Lastly, we visited two academic hospitals, the Akademiska sjukhuset in Uppsala and the Karolinska hospital in Stockholm. During these visits, we learned about the ‘physical activity on prescription’ program, which literally makes people move on doctor’s orders. We also learned about the Uppsala initiative ‘doctors on wheels’, where a physician and nurse visit elderly at home when acute care is needed, to prevent many hospital admissions. Striking were also the ‘doctor’ tags, and the special ward for people with confusion.

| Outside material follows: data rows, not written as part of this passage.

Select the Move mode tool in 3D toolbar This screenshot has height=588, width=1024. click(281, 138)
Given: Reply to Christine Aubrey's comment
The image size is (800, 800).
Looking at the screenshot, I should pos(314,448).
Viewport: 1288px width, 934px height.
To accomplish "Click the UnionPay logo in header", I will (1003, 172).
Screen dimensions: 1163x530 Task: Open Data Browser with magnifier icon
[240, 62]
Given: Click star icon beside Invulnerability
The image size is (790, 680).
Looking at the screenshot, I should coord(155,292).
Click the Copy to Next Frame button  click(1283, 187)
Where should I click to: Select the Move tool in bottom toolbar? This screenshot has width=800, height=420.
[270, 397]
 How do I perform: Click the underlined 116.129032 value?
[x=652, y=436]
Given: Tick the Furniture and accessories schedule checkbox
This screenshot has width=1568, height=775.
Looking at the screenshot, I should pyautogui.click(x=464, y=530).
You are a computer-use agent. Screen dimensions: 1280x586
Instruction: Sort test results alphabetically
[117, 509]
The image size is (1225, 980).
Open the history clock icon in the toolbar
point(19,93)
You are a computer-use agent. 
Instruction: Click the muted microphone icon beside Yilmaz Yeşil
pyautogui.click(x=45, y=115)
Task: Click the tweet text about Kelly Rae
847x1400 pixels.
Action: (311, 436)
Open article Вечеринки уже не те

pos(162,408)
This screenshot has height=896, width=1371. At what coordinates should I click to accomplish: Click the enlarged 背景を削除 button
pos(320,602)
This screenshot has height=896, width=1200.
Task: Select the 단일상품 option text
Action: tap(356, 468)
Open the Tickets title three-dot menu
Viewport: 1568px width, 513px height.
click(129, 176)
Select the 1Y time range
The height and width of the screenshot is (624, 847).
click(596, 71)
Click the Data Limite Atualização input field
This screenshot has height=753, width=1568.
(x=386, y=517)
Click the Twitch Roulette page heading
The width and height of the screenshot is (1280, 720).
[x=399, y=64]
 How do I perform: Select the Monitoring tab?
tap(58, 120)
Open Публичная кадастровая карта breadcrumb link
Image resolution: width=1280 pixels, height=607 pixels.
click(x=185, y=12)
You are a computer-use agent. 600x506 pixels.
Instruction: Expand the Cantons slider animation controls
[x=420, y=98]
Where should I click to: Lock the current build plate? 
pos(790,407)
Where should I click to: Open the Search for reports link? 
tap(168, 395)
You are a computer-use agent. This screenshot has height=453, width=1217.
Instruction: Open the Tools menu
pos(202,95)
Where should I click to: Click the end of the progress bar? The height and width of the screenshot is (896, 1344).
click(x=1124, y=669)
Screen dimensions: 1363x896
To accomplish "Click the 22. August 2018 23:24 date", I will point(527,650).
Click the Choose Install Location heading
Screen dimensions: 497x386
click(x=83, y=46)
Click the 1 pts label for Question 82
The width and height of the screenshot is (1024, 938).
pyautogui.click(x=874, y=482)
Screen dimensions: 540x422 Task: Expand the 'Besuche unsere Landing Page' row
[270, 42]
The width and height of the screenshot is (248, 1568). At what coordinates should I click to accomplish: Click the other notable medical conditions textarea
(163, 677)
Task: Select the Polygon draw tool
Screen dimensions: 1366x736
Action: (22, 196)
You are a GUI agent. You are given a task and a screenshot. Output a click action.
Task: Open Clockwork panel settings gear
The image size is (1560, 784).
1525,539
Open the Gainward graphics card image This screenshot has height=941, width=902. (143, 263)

The Swedish are extremely nice and friendly people: their hospitality was without boundaries, and we were welcomed with fika (coffee and sweets) at every visit. Of course, we saw some of Stockholm too; we visited the beautiful Stadhuset (city hall), took nice walks (during which small pebbles – which were on the streets to prevent icy slips- would always end up in our shoes), had lunch in a greenhouse on one of the islands, and went to a Jazz club to enjoy live music. Our hotel was a boat, so the soft rocking made up for the somewhat uncomfortable beds after a couple of (very expensive!) beers. And we sampled traditional foods (oh yes, we tried elk, cooked beetroots and pickled herring). Thanks to my great group of fellow students, this trip, besides being educational, was a lot of fun.
In summary: a broad vision of Swedish health care and culture, and although winter was still showing its tail, the sun was with us the whole time, which made it a great, inspiring trip!